Bethany (Jack Black) and Martha (Karen Gillan) inhabit video game avatars quite unlike their real-life selves in Jake Kasdan’s Jumanji: The Next Level.

For the most part, Jumanji: The Next Level plays less like a retread than an upgrade. Director and co-writer Jake Kasdan understands that computer-generated images can't carry a movie, even one that aims simply to entertain.

Much of what's fun about Kasdan's video-game-set updates to Jumanji is that he relies as much on his performers as he does on the special effects.
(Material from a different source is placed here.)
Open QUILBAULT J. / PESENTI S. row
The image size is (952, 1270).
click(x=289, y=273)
Because the main characters Bravestone/Eddie (Dwayne Johnson), Bethany/Fridge (Jack Black), Mouse Finbar/Fridge (Kevin Hart) and Martha (Karen Gillan) are avatars for people who live outside the video game world, the actors who play them also get to mimic the performers who play the same characters outside the world of Jumanji.

Jumanji: The Next Level

85 Cast: Dwayne Johnson, Jack Black, Kevin Hart, Karen Gillan, Awkwafina, Ashley Scott, Danny DeVito, Alex Wolff, Danny Glover, Nick Jonas, Ser’Darius Blain, Madison Iseman, Morgan Turner, Rory McCann, Rhys Darby

Director: Jake Kasdan

Rating: PG-13, for adventure action, suggestive content and some language

Running time: 2 hours, 3 minutes

In this case young Spencer (Alex Wolff) and his Grandpa Eddie (Danny DeVito) get sucked into the game. The college freshman is feeling lonely and powerless and hopes playing Bravestone will make him feel less depressed.

Instead, Eddie gets unwittingly transported into the game, so now he has The Rock's muscles and good looks but no understanding of how video games work. Johnson has a ball channeling DeVito's New Jersey drawl. He may not be putting Rich Little out of work but having to play more than one character inhabiting his physique keeps Johnson and the rest of cast as well as the audience from getting bored.
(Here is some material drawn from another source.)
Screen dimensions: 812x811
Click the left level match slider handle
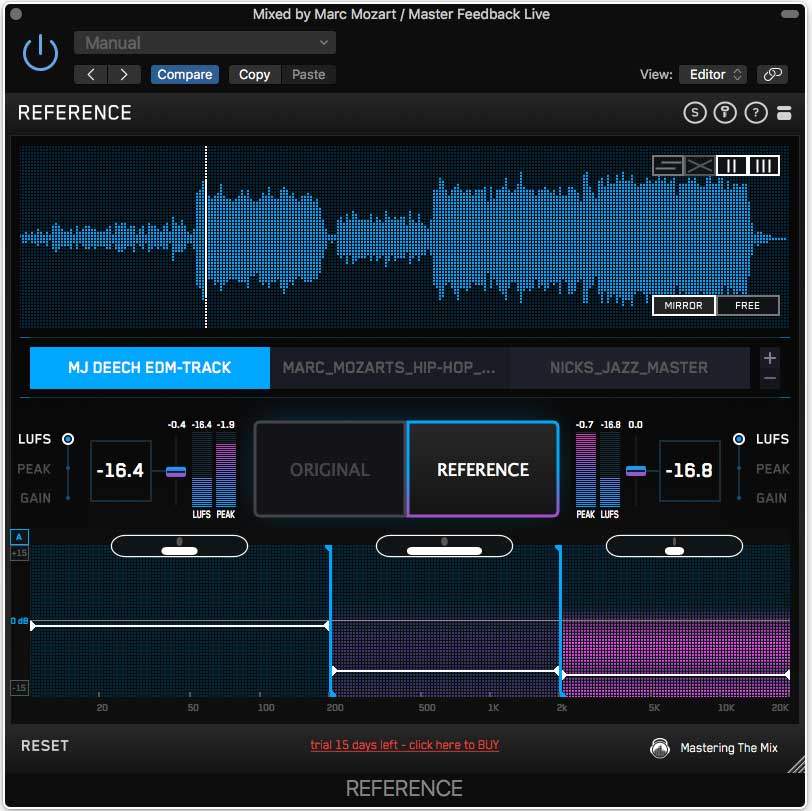176,471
Grandpa also has a former business partner named Milo (Danny Glover), whom he can't forgive because he shut down their beloved restaurant while Eddie still wanted to keep working. Saving the kingdom takes a back seat to the old feud. Mouse is full of useful facts that can help win the game, but Milo's verbosity makes finding that information more difficult.
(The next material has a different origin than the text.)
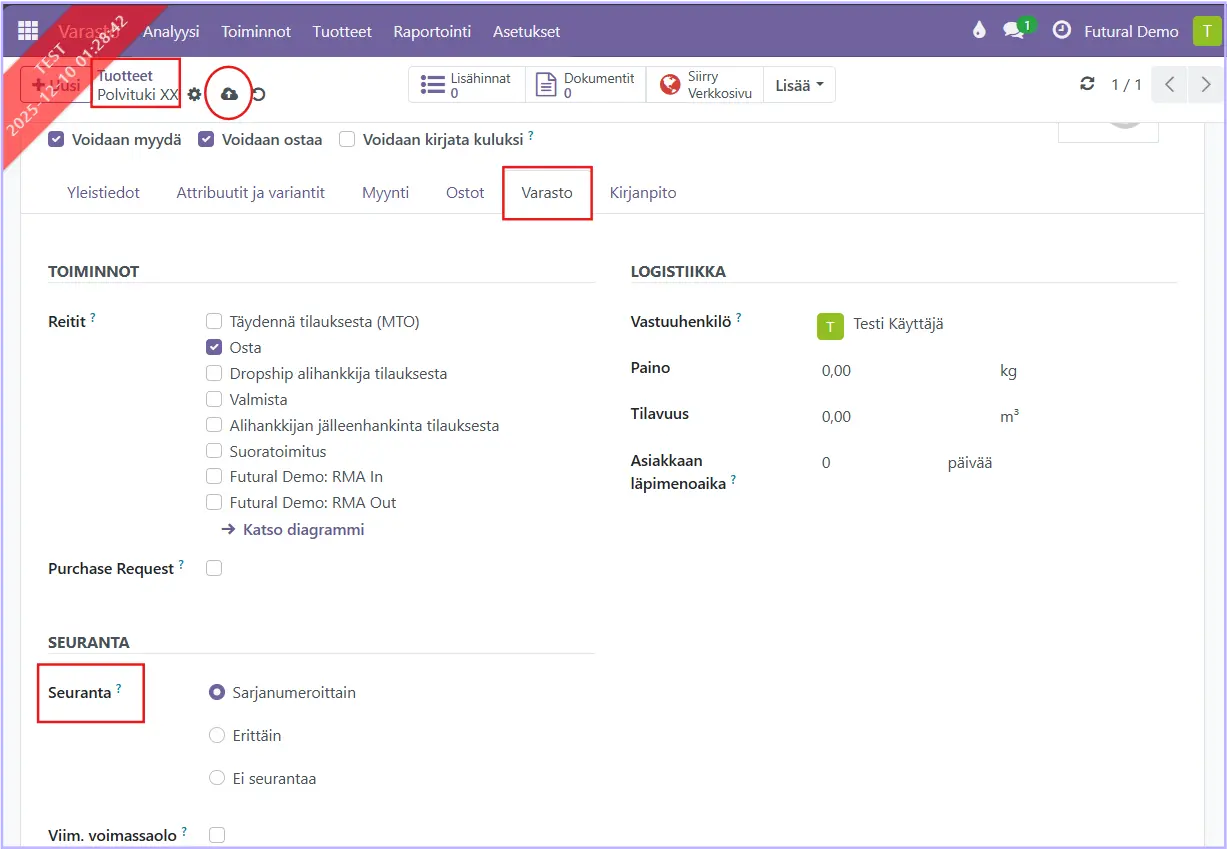Click the cloud upload save icon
The quartet must retrieve a glowing jewel from the justly named warlord Jurgen the Brutal (Rory McCann). He's so vicious that he uses giant hyenas to go after his enemies. Mere wolves aren't lethal enough.

The new adventure takes the crew to a delightfully wide range of locales. Jungles, deserts and mountains figure into the mission, and there are some new avatars who are worthy additions to the current cast. Awkwafina plays Ming, a cat burglar. Because she's an avatar for Spencer, Ming gets unexpectedly guilt-ridden when larceny is needed to win the game.

The computer-generated creatures are amusingly menacing. Not many films include bloodthirsty hippos or ostriches that behave more like piranhas. Curiously, the human villain in this installment is a tad disappointing. Jurgen is sort of blandly mean and doesn't leave as much of an impression as his hyenas do.

Curiously, the new film keeps from becoming moldy by exploring aging and mortality. Because he's recovering from hip surgery, Eddie is understandably elated to trade his current physique for Johnson's. In addition to locating the stone that can make life in the game world more pleasant, Eddie and Milo have to learn how to live in the present reality as well as the game.

Part of the reason Jumanji: The Next Level and Wreck-It Ralph work while movies based directly on video games usually don't is because character moments like these are more gratifying to watch than simply watching the action of a game replicated on the big screen. It's more fun to clobber bad guys or pull off impossible stunts for oneself instead of watching someone else do it. This small addition helps prevent viewers from longing for the words "game over" during the film.